Two aircraft companies have borne the name Northrop Corporation. The first was started by designer Jack Northrop as the Avion Corp. in 1929, persisting as a division of the United Aircraft Corp. until 1937. The second, again founded by Jack Northrop, started in 1939 and continues to the present day, now called the Northrop Grumman Corp. after its purchase of Grumman in 1994.

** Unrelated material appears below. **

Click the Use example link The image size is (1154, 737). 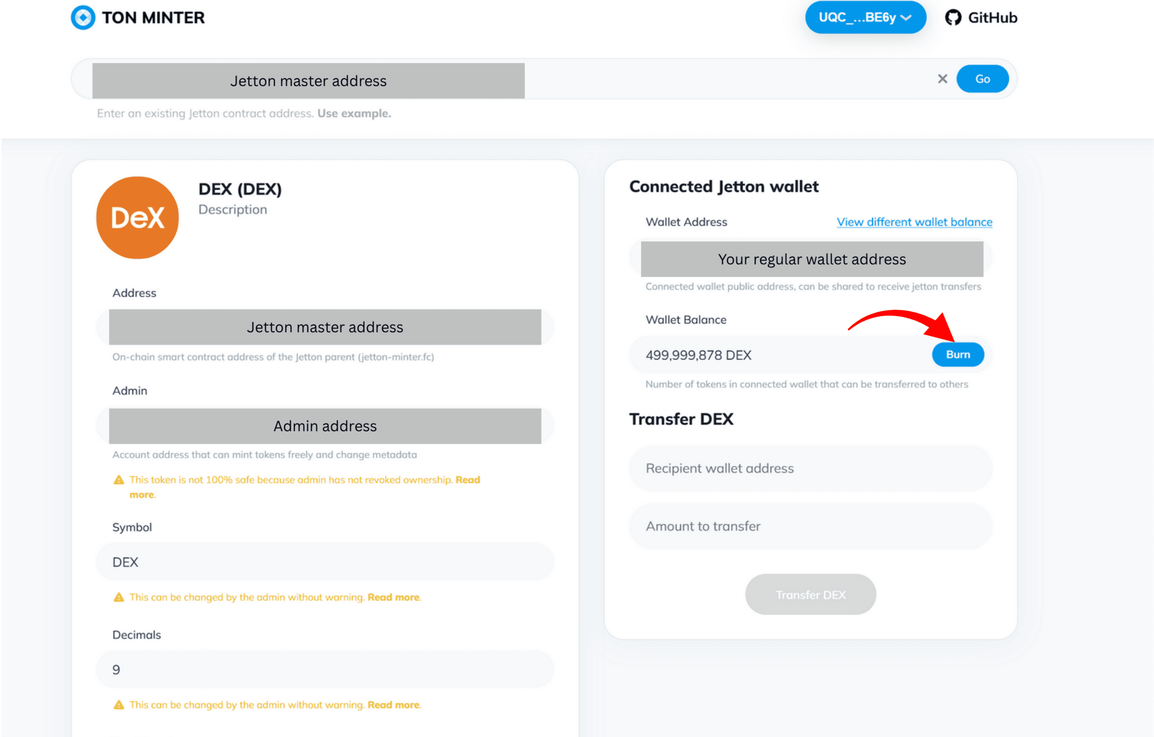tap(354, 113)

The products of Jack Northrop and his companies were consistently innovative. Northrop began by working for Lockheed, but split to pursue aircraft of all-metal construction rather than the wood monocoque that Lockheed continued to favor. In his first company, he produced an influential series of four aircraft named after the first four letters of the Greek alphabet: Alpha, Beta, Delta and Gamma. Each was a single-engined, all-metal aircraft employing “stressed-skin” (i.e. the outer skin of the airplane bears structural loads rather than just being hung on the internal structure for aerodynamics) “semi-monocoque” (i.e. the aircraft’s skin is part of the primary structure, but is supported by some internal structure) construction. They also employed Northrop’s “cellular wing” concept in which the wings were built in three sections, a center section and two bolted-on, removable outer sections. Northrop’s construction methods were not the lightest, but they were very strong and resulted in aircraft that were prized for their durability. Not very many of these “Greek-letter” types were made, but their technologies found their way into such iconic aircraft as the North American T-6 and Douglas DC-3.
In the second incarnation of Northrop Corp., the company focused on tail-less “flying wing” designs, which had become a preoccupation of Jack Northrop’s. Its development of several small, experimental flying wings led by the end of the war into a contract for a large all-wing bomber, the B-35, of which two were built. A further three examples were built of a jet-powered version, the B-49. The projects were cancelled in the late 1940s in favor of the Convair B-36, which featured more conventional construction and whose manufacturer was better-connected with the government and senior Air Force officers.
Northrop’s one successful World War II design, the P-61 night fighter, served as a springboard into fighter design during the jet age, and Northrop continued to innovate in aerodynamics and stealth technology. Its most recent successful aircraft design has been the B-2 Spirit stealth bomber.